Everything went very well at the children's hospital. The day went smoothly (though very long) and our son was his normal angelic self, which frankly was pleasantly surprising with all the new things he encountered that day. We figured he would be crabby at some point, but really that wasn't the case.
The diagnosis from the hospital is indeed autism. This is not a surprise, though it certainly makes us sad. Our plans for today and the next few months certainly are no different as a result of this diagnosis. However our vision for the future is now a big question mark. I guess it will just force us to live in the moment and not worry as much about the future. Living in the present isn't my strong point, but Wife and I can hold each other up throughout this process.
The nice thing we kept hearing is that we're doing the right thing for him now, so we just need to continue onward. We were relieved that we never heard anything like, "You're going to need to change the way you do 'X' with him." On the contrary, they were quite complimentary. This was good to hear since both Wife and I are the types to blame ourselves for these sorts of things.

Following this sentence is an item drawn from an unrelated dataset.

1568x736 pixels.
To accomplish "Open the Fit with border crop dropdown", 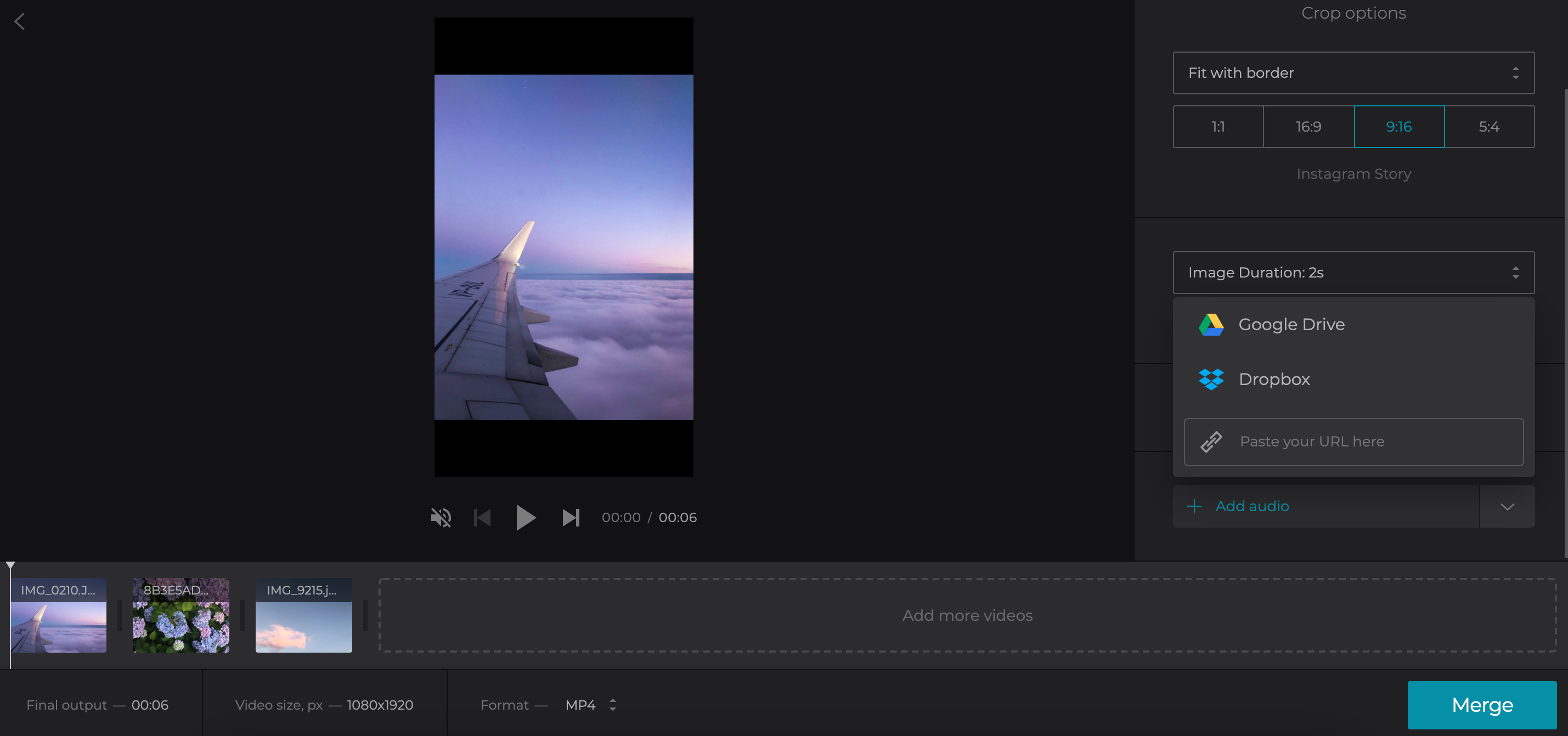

The preschool he's in now will do its own evaluation by the end of this month. We suspect a similar diagnosis, but it will be interesting to see how it all pans out. The school has been fantastic with our son, so we suspect they'll be part of our team that helps him learn.
So, onward and forward. Son is a great kid, and with any child it's the parents' job to stick by him and help him grow and develop in whatever manner that may be. Wife and I are relieved to have a diagnosis and to no longer be in the dark as to what's going on with him.